▶ _Task to complete_
Every record below should be repeated exactly, with the pictures left out.

________________________

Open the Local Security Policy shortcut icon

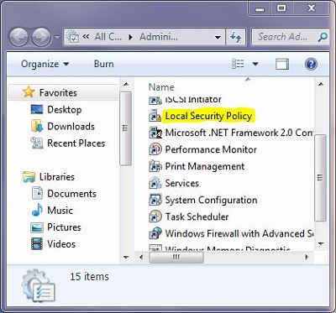155,116
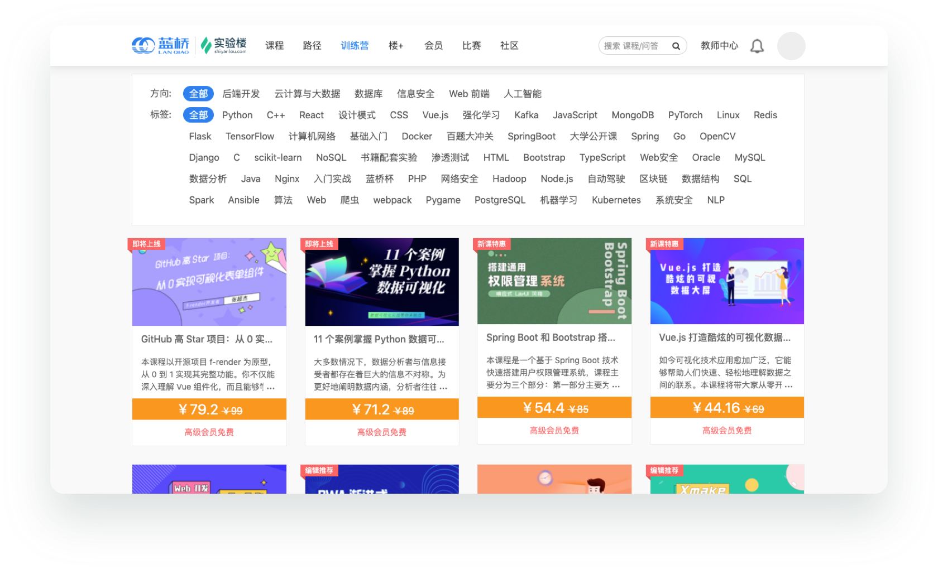Click the 搜索 课程/问答 search field
The width and height of the screenshot is (938, 569).
coord(634,46)
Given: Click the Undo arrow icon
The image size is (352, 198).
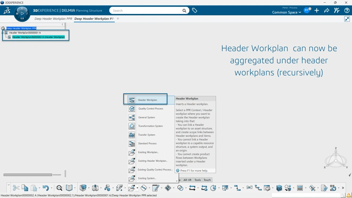Looking at the screenshot, I should pyautogui.click(x=45, y=188).
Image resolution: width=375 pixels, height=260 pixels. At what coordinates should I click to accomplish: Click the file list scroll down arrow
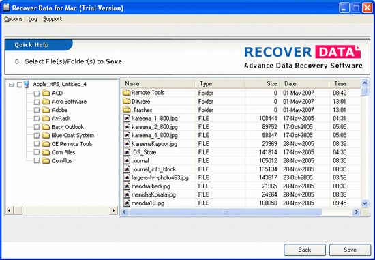pos(365,204)
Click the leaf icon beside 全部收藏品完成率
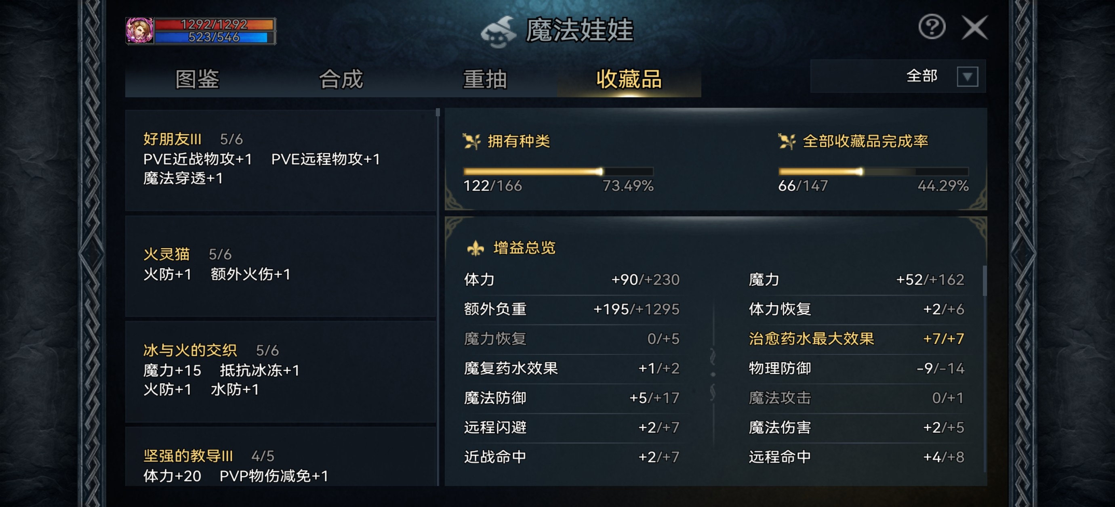This screenshot has height=507, width=1115. 786,141
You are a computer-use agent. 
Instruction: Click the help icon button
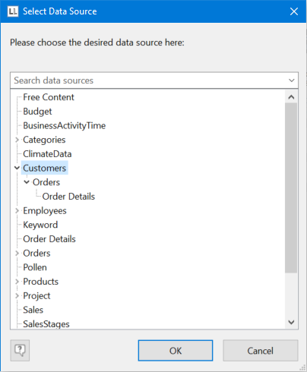pyautogui.click(x=20, y=351)
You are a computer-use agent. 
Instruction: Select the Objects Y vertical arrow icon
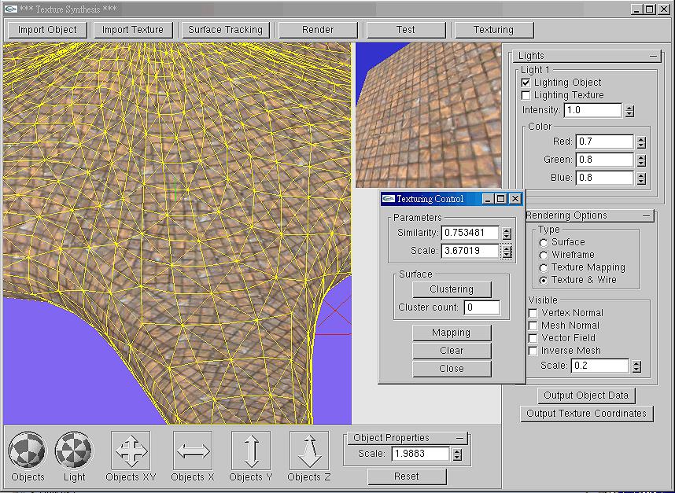pos(251,451)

________________________

▶ _Completed exercise_
Open the Local Security Policy shortcut icon

155,116
Click the 搜索 课程/问答 search field
The width and height of the screenshot is (938, 569).
coord(634,46)
Given: Click the Undo arrow icon
The image size is (352, 198).
Looking at the screenshot, I should pyautogui.click(x=45, y=188).
Image resolution: width=375 pixels, height=260 pixels. At what coordinates should I click to accomplish: Click the file list scroll down arrow
pos(365,204)
Click the leaf icon beside 全部收藏品完成率
This screenshot has height=507, width=1115. 786,141
You are a computer-use agent. 
Instruction: Click the help icon button
pyautogui.click(x=20, y=351)
You are a computer-use agent. 
Instruction: Select the Objects Y vertical arrow icon
pos(251,451)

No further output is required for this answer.